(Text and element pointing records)
____
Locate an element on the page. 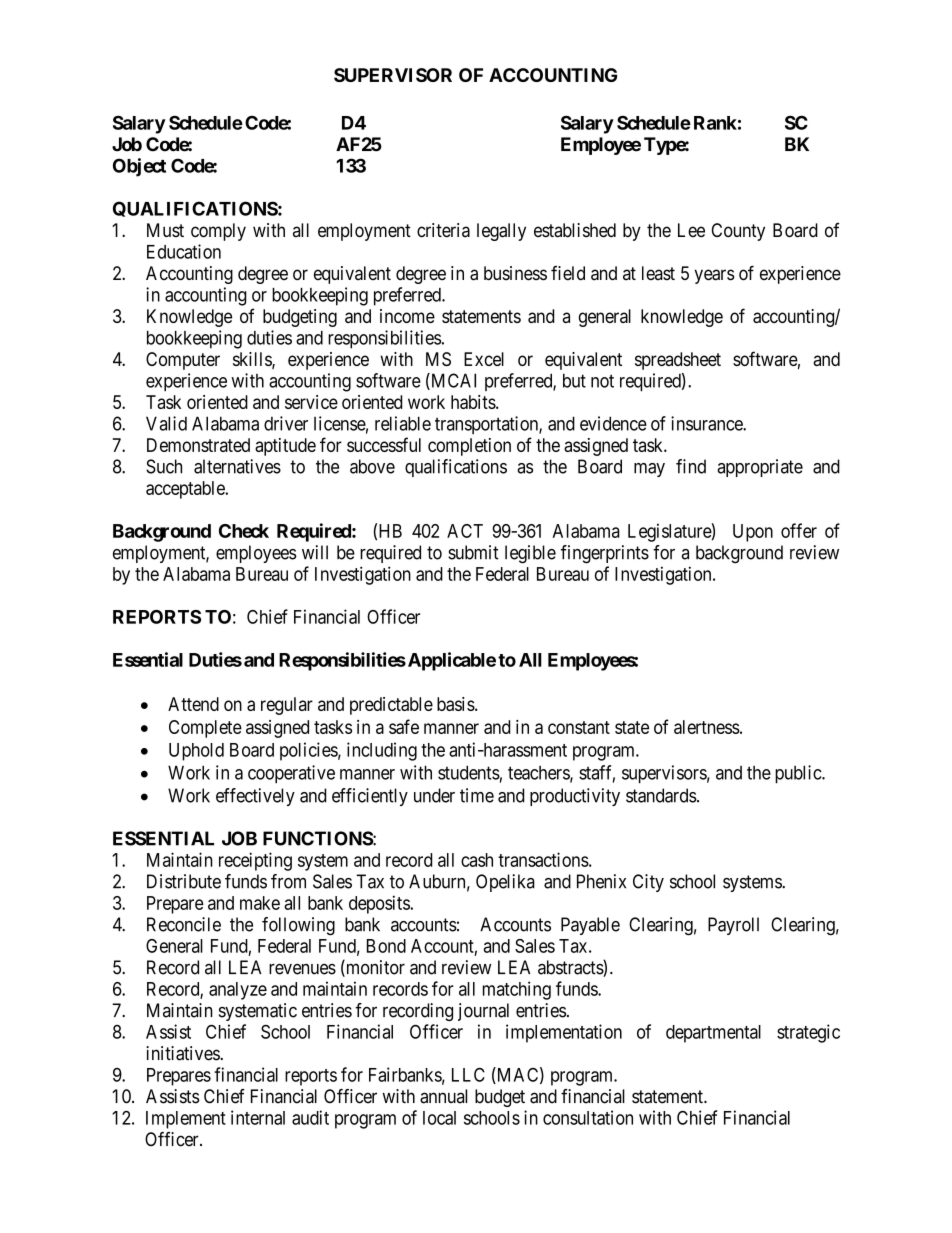  appropriate is located at coordinates (760, 468).
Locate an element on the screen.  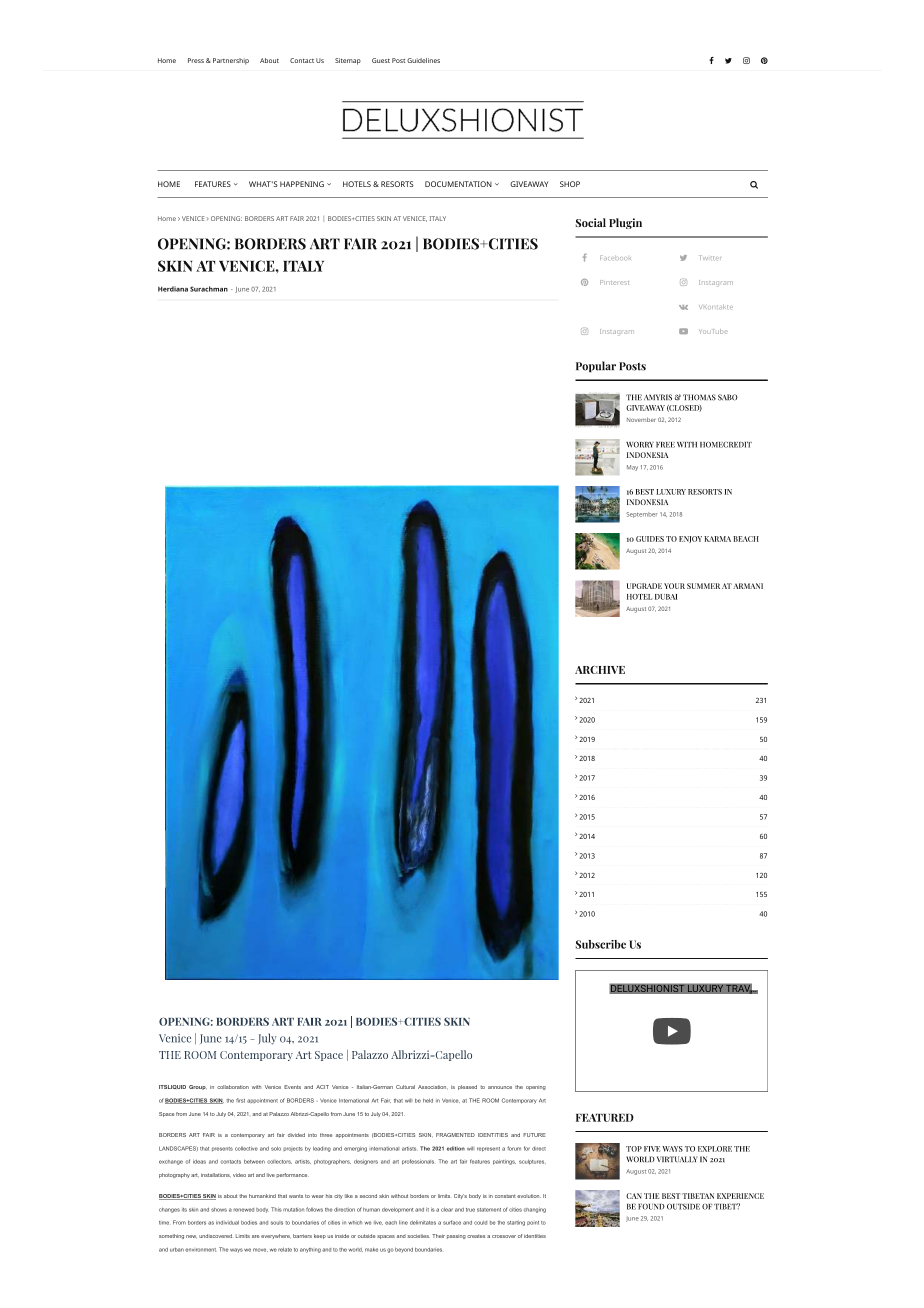
May is located at coordinates (632, 468).
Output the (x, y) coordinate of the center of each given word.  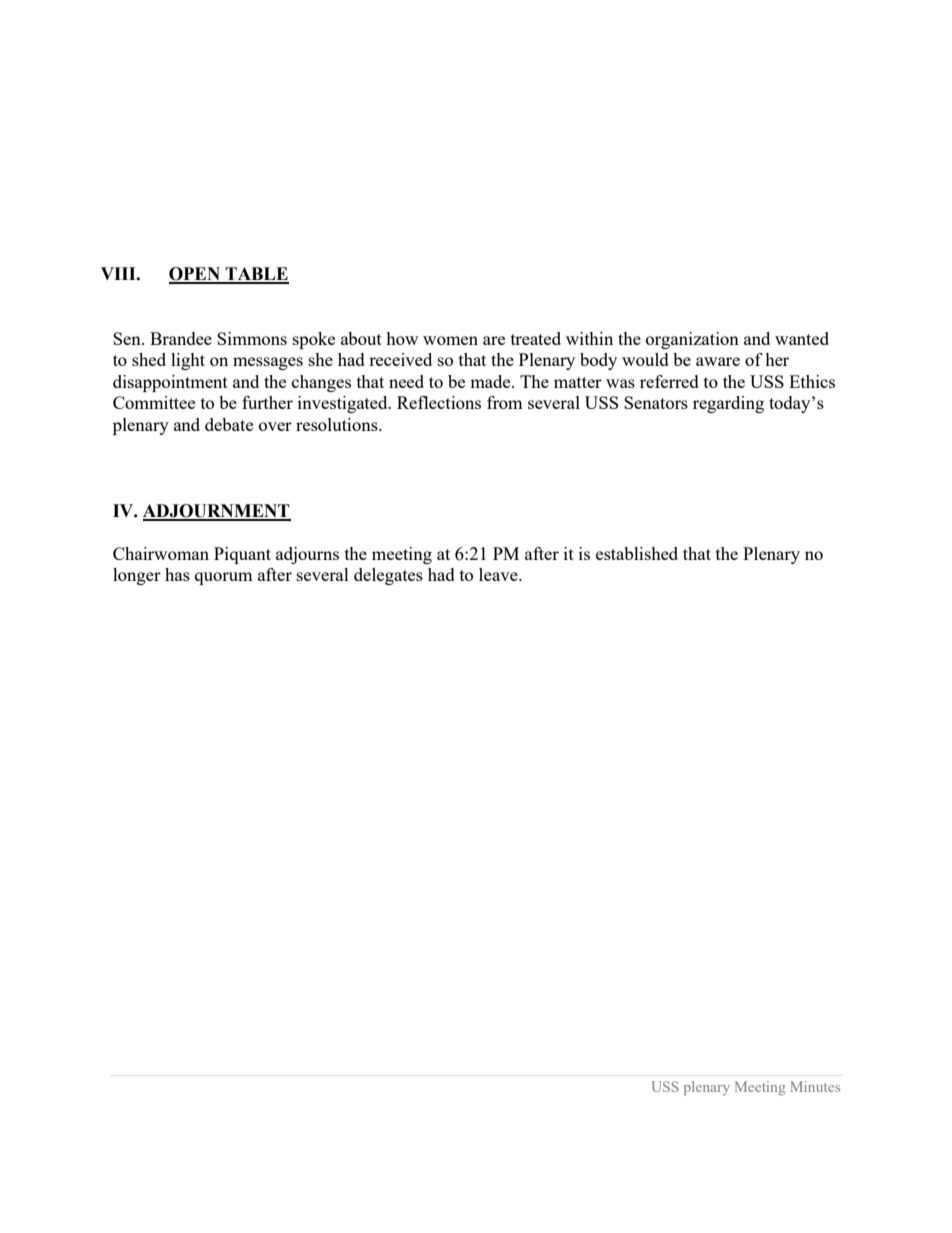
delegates (388, 576)
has (177, 574)
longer (137, 576)
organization (692, 340)
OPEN (196, 275)
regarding (728, 404)
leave (499, 574)
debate (229, 424)
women (450, 340)
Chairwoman (161, 553)
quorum (224, 578)
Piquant (242, 555)
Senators (656, 402)
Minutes (815, 1086)
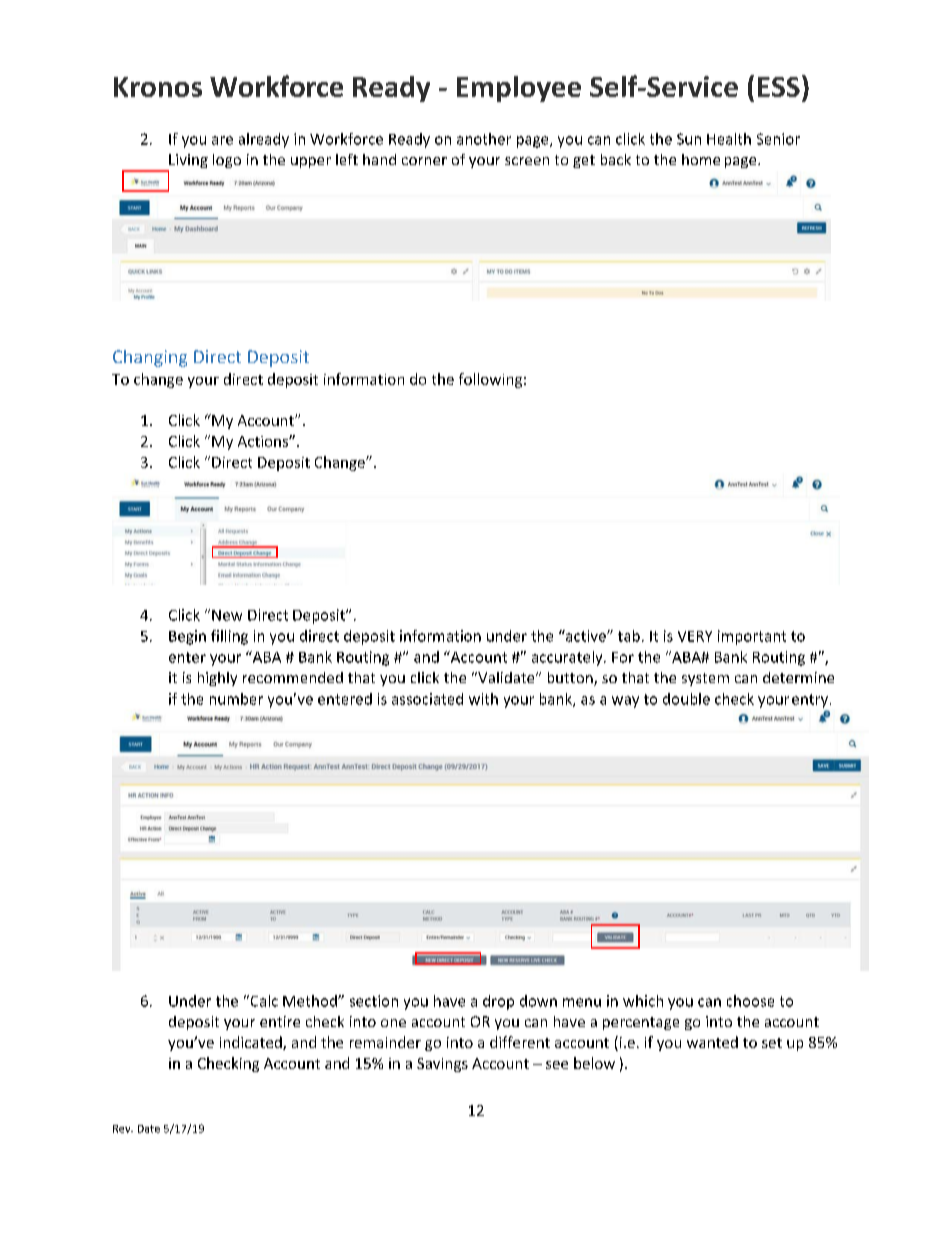 This screenshot has width=952, height=1233. I want to click on another, so click(484, 139).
____
WORK REQUIRED :: Reproduce the lines from the one containing "leave (499, 574)" through the end of the records, inclusive, switching "quorum" to "majority" and changing nothing else. Omit the pictures from your answer.

RESULT BELOW ::
leave (499, 574)
debate (229, 424)
women (450, 340)
Chairwoman (161, 553)
majority (224, 578)
Piquant (242, 555)
Senators (656, 402)
Minutes (815, 1086)
 This screenshot has width=952, height=1233. I want to click on another, so click(484, 139).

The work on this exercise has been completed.